Environment, Social and Governance (ESG):

  • MedTech, EdTech, Mobitech, Digitech, Robotech, Inditech and FinTech.

  • Integrate technology as the back bone of operations enhanced with tacit knowledge and historical data for diversification, and resource optimization.

  • Develop a contextualized and measured approach in their digital journeys. Sure, digital can provide a competitive edge, but a misguided digital transformation framework can leave an organization reeling in worse shape than before. 

  • Create robust digital roadmaps to enable automation, robotics and compliance reporting.

  • Review and combine existing solutions with new technologies to empower the organization and manage assets and data more efficiently than ever before, thus improving performance, reducing lifecycle costs and minimizing risk.
     

Day 3 - 7 hrs

  • Harnessing all technologies as an enabler, not an objective.

  • Leverage digital technologies and people to solve some of our most pressing agendas, including climate action and empowering social cohesion and inclusion.

  • Develop a transparent “Line of sight” from Feedstock, Generation, Transmission, Supply chain, Operations distribution - Decision quality / Transparency, waste mitigation.

  • Extend legacy business process automation beyond the confines of individual processes. By marrying AI tools with RPA, hyper automation enables automation for virtually any repetitive task executed by business users.

  • Enable automation with diversification.
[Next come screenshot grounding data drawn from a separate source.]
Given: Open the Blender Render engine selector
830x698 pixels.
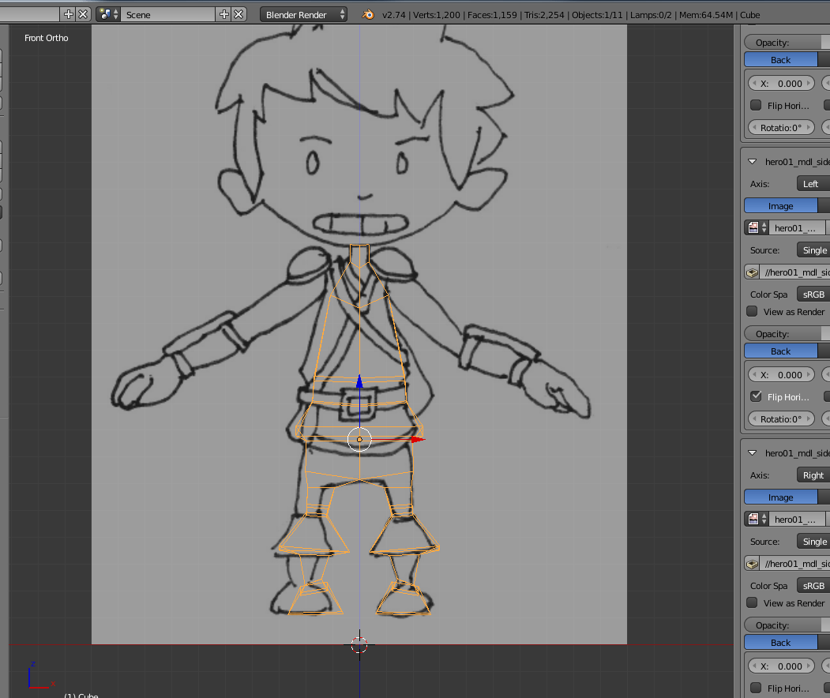Looking at the screenshot, I should click(303, 14).
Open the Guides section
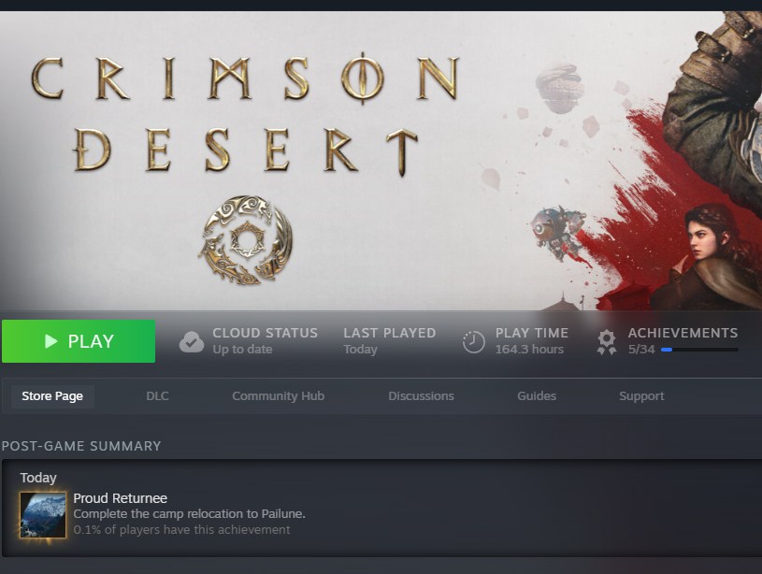 coord(537,396)
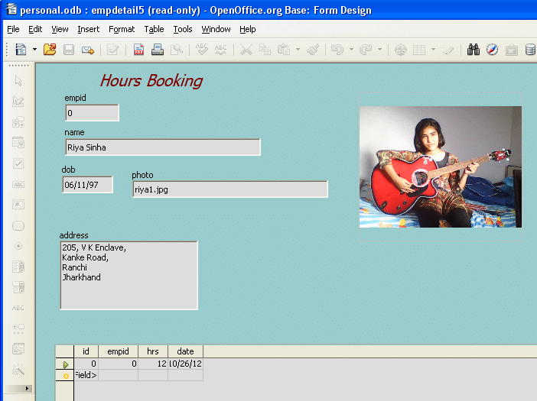The width and height of the screenshot is (537, 401).
Task: Select the current record row marker
Action: coord(65,364)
The Filed Service and Extraction Automation, The Value chain automation and PA, The Digital Technologies, The People Experience and Tacit Knowledge, The Access and Mobility, The QDAS.

  • Leverage and adopted lessons that governments, businesses, and decision-makers should utilize in order to build resilience and prepare for future challenges:

    • Build a holistic mitigation framework: Rather than focusing on specific risks, it’s helpful to identify the big-picture worst-case scenario and work back from there.

    • Build holistic systems that protect against adverse outcomes.

    • Diversify and consider the entire ecosystem: Examine third-party services and external assets, and analyze the broader ecosystem in which you operate.

    • Embrace diversity in resilience strategies: Not all strategies will work across the board. Complex problems will require nuanced efforts. Adaptability is key.

    • Connect resilience efforts with other goals: Many resilience efforts could benefit multiple aspects of society. For instance, efficient supply chains could strengthen communities and contribute to environmental goals.

Coworkers Working Together

Upon successful completion of this course, you will be able to:

Understand that while technology is accessible to everyone, digital leadership, unique vision and culture are not. When it comes to managing culture change and vision positioning in business transformation, it’s the leader’s job to ensure the entire organization is appropriately aligned to deliver the new corporate vision and adapting to the new processes. The executive bench must collaborate and execute with razor focus to upscale the agreed transformation model and unify it across all layers of the workforce, and most importantly, make it fit for the future.

Think of resilience as a journey, not a destination: Remaining agile and vigilant is vital when building out resilience programs, as these efforts are new and require reflection in order to improve.

The next few years will be riddled with complex challenges, and our best chance at mitigating these global risks is through increased collaboration and consistent reassessment.